Converse's book Political Representation in France with Roy Pierce on mass politics in France draws similar conclusions about belief systems.

=== The American Voter (1960) ===
Converse also co-authored The American Voter with Angus Campbell, Warren Miller, and Donald Stokes. One of the book's primary contributions was the introduction of the social-psychological concept of partisan identity and investigations into its effects on political behavior. Partisanship, they say, functions more as an attachment to a social group than as a mere summary of political values and attitudes, and it is the fundamental driver in vote choice and much else. This theory became known as the Michigan Model. They also find that citizens who choose not to identify with a political party are generally disengaged from politics and low in political knowledge, in contrast to idealized views celebrating the independent voter. Evidence for the book was drawn from analysis of the 1956–1968 National Election Studies panel. The American Voter also assesses factors that influence voter turnout, the influence of electoral rules, effects from social and economic conditions, the roles of group identity and socio-economic position, and it introduces some of the initial analysis that underlies Converse's 1964 "Nature of Belief Systems" essay. The book also introduces other concepts like the "funnel of causality" modeling the long-term and short-term forces leading eventually to an individual's vote, and the "normal vote" model relating partisanship and turnout in election outcomes.

=== Controversies ===
Converse's published work includes demeaning references to women voters, as Wolbrecht and Corder note in their book, A Century of Votes for Women. In Converse's 1964 essay, he writes "The wife is very likely to follow her husband's opinions, however imperfectly she may have absorbed their justifications at a more complex level." And in his co-authored book The American Voter, they wrote "The wife who votes but otherwise pays little attention to politics tends to leave not only the sifting of information up to her husband but abides by his ultimate decision about the direction of the vote as well." The correspondence in vote choice between married couples is well-established, but it can also be explained by 1) women influencing their partners, by 2) both partners being influenced by the same external guides, by 3) people purposefully choosing politically like-minded partners, and by 4) people choosing partners based on non-political characteristics that correlate with political views.

== Awards and recognition ==
- Elected a Fellow of the American Academy of Arts and Sciences in 1969.
- Member of The American Philosophical Society and the National Academy of Sciences.
- Awarded an honorary doctorates from the University of Chicago and Denison University.
- President of the American Political Science Association (1983–1984).
- President of the International Society of Political Psychology (1980–1981).
- Fellowships awarded: Guggenheim, Fulbright, Russell Sage.

== Notable publications ==
- Campbell, A., Converse, P. E., Miller, W., & Stokes, D. (1960).
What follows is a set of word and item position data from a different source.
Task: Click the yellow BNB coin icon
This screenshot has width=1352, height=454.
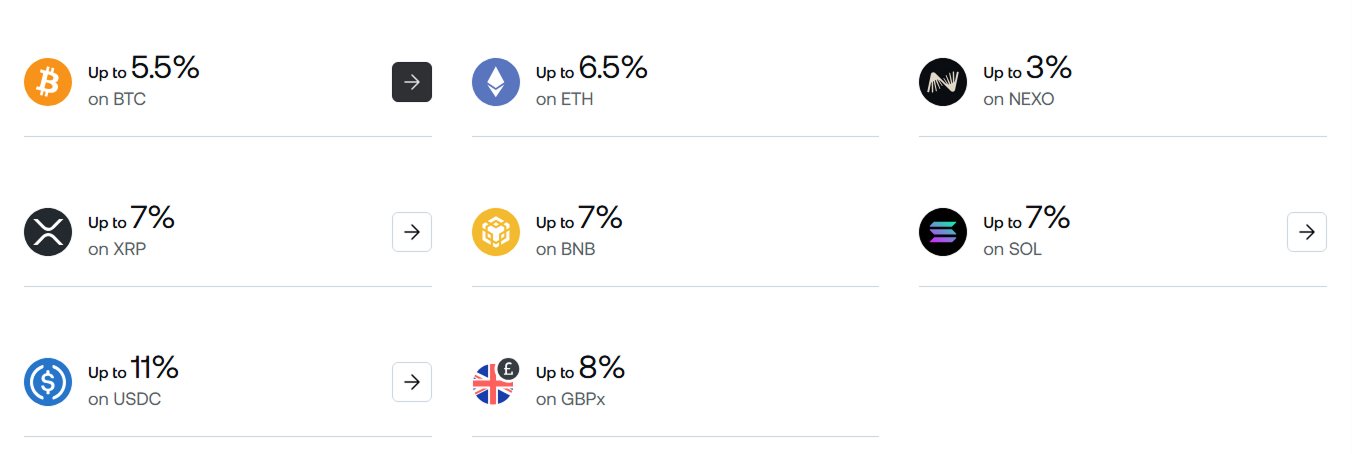Action: [496, 232]
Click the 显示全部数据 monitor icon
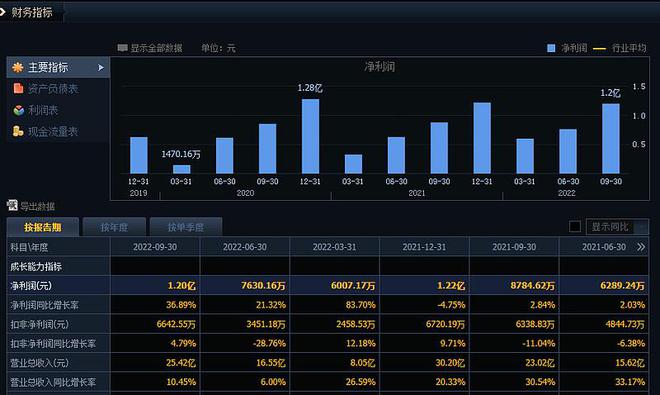Image resolution: width=660 pixels, height=395 pixels. (x=122, y=48)
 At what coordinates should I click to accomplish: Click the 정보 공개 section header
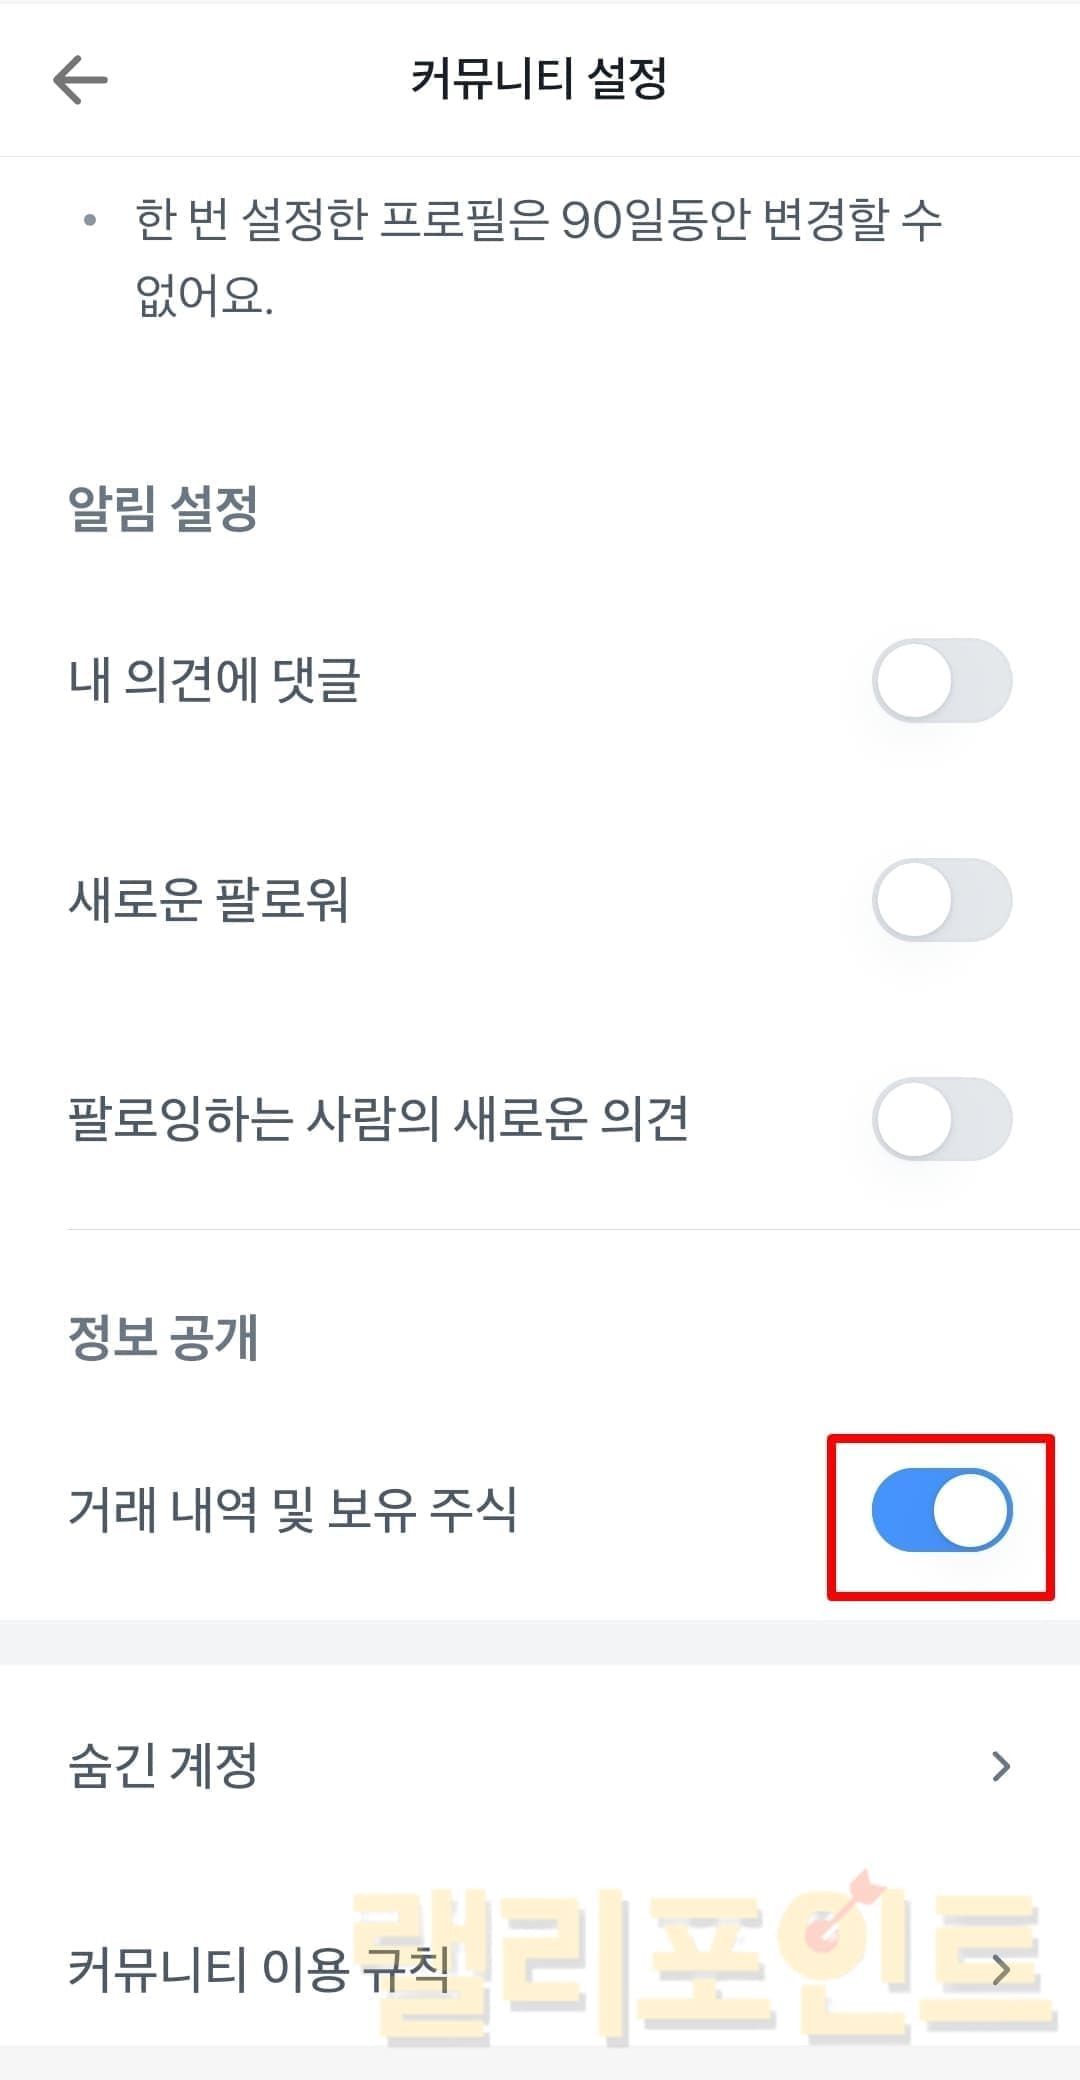(163, 1337)
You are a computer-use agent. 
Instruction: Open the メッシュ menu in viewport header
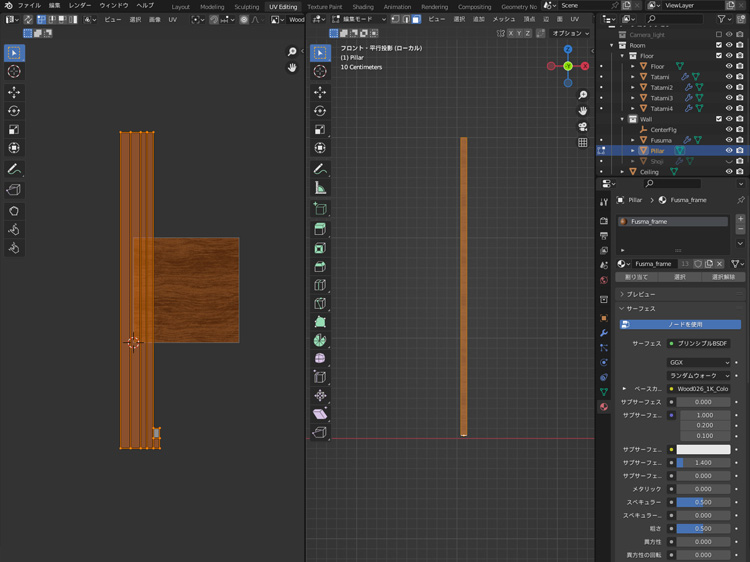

The American Voter. Chicago: University of Chicago Press.
- Converse, P. E. (1962). Information flow and the stability of partisan attitudes. Public Opinion Quarterly, 26(4), 578–599.
- Converse, P. E. (1964). The nature of belief systems in mass publics. In D.E. Apter (ed.) Ideology and Its Discontent. New York: Free Press of Glencoe, 206–261. Reprinted in
- Converse, P. E. (1969). Of time and partisan stability. Comparative Political Studies, 2(2), 139–171.
- Converse, P. E. (1970). Attitudes and Non-attitudes: Continuation of a dialogue. In E. R. Tufte (ed.) The Quantitative Analysis of Social Problems. Addison-Wesley, Mass.
- Markus, G. B., & Converse, P. E. (1979). A dynamic simultaneous equation model of electoral choice. American Political Science Review, 73(4), 1055–1070.
- Converse, P. E., & Markus, G. B. (1979). Plus ça change...: The new CPS Election Study Panel. American Political Science Review, 73(1), 32–49.
- Converse, P. E., & Pierce, R. (1986). Political Representation in France. Cambridge: Belknap Press.
- Converse, P. E. (1987). Changing conceptions of public opinion in the political process. Public Opinion Quarterly, 51(2), S12-S24.
- Converse, P. E. (2000). Assessing the capacity of mass electorates. Annual Review of Political Science, 3, 331–353.